In Germany, the tradition of an annual speech by the country’s leader dates back at least to the turn of the last century, when Kaiser Wilhelm II gave speeches from a balcony in Berlin. The practice continued during the Weimar Republic (when it was first broadcast) and the Third Reich. In recent decades, the tradition is for the country’s president to give a speech on Christmas and the chancellor on New Year’s Eve.
Even as Ms. Merkel speaks of hope that came with the coronavirus vaccinations that began in Germany on Sunday, she acknowledges that the situation remained dire. “This is a hard winter, and it is far from over,” she says.

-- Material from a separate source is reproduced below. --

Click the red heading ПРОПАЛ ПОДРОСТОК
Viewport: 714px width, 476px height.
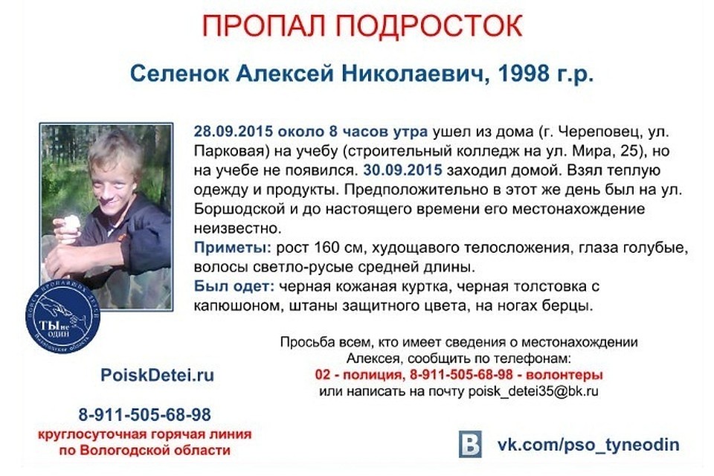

The health authorities in Germany are registering record infections despite a weekslong lockdown, and on Tuesday reported 1,129 Covid-19 fatalities in a single day, a record.
Ms. Merkel’s broadcast is likely to be seen by more Germans than the over three million spectators who watched it last year, because — for the first time since the television broadcasts started in the 1950s — it does not have to compete with the country’s usually boisterous New Year’s Eve traditions. Fireworks have been banned across the country, and many places have curfews. As in other cities, an increased police force in Berlin were sent to patrol the streets to break up any gatherings.
Ms. Merkel’s last New Year’s Eve speech also comes after a year during which the usually taciturn chancellor was forced to address Germans directly on several occasions, usually in an effort to get acceptance for new coronavirus rules.
Video clips of her explaining scientific details off the top of her head went viral as Germans looked to her calm and thoughtful leadership during the crisis.